> _What is required_
Where does the string "agent" occur in the entries below? Copy every line where it does.

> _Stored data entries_
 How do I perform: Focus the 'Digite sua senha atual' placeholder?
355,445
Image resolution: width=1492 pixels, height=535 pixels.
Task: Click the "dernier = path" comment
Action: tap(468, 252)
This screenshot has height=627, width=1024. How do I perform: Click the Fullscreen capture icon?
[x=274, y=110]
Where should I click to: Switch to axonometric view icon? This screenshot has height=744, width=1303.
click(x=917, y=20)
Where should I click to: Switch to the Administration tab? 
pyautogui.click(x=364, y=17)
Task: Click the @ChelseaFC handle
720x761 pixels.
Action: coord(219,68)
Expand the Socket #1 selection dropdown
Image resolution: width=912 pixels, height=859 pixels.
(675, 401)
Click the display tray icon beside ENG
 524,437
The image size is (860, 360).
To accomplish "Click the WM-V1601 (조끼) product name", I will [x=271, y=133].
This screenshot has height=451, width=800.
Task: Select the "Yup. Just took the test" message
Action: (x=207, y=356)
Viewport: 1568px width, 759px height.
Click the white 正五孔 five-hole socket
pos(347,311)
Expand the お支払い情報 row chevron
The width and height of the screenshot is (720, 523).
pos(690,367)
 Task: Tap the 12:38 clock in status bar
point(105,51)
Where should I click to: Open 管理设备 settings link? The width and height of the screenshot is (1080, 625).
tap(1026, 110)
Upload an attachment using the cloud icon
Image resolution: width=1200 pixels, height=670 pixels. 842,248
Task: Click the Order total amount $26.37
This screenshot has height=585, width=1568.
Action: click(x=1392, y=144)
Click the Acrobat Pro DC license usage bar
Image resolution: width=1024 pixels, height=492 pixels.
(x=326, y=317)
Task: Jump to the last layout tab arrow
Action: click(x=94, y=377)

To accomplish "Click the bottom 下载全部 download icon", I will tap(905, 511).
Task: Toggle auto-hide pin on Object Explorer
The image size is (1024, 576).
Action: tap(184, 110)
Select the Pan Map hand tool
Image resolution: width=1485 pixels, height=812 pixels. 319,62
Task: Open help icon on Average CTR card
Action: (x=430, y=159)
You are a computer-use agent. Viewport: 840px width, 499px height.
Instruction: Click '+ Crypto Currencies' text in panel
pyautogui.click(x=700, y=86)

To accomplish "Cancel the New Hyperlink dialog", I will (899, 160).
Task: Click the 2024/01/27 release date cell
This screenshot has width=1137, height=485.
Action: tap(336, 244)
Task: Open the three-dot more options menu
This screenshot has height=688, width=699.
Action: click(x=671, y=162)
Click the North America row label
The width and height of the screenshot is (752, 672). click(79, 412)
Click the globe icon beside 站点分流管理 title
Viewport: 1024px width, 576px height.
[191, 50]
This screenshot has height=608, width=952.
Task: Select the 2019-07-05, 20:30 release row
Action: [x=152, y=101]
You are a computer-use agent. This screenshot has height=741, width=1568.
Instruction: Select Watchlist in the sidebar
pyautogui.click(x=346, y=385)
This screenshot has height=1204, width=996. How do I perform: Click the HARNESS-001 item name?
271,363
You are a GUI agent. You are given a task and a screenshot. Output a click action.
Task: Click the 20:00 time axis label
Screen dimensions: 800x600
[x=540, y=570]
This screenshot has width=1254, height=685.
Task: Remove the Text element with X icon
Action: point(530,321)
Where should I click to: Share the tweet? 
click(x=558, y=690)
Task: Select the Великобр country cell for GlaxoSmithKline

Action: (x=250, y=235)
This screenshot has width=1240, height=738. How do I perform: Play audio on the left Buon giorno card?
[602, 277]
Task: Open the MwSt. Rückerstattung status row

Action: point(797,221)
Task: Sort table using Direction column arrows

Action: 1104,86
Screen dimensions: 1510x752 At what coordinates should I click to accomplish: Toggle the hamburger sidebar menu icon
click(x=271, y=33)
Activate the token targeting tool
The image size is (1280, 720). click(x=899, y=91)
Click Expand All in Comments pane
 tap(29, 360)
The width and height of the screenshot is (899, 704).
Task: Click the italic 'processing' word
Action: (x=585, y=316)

> _Exercise answer_
You are a computer-use agent. Viewport: 840px width, 499px height.
You are a computer-use agent. This screenshot has height=741, width=1568.
You are a GUI agent. You are given a task and a screenshot. Output a click action.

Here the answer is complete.